__Requirement__:
Copy out each line below exactly as it appears.

__Information__:
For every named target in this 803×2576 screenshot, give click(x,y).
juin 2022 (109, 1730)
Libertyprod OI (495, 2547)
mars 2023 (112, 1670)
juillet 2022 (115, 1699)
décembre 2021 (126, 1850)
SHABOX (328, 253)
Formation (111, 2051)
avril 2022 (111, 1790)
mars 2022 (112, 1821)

__Written solution__:
For every named target in this 803×2576 screenshot, give click(x,y).
juin 2022 (109, 1730)
Libertyprod OI (495, 2547)
mars 2023 (112, 1670)
juillet 2022 (115, 1699)
décembre 2021 (126, 1850)
SHABOX (328, 253)
Formation (111, 2051)
avril 2022 (111, 1790)
mars 2022 (112, 1821)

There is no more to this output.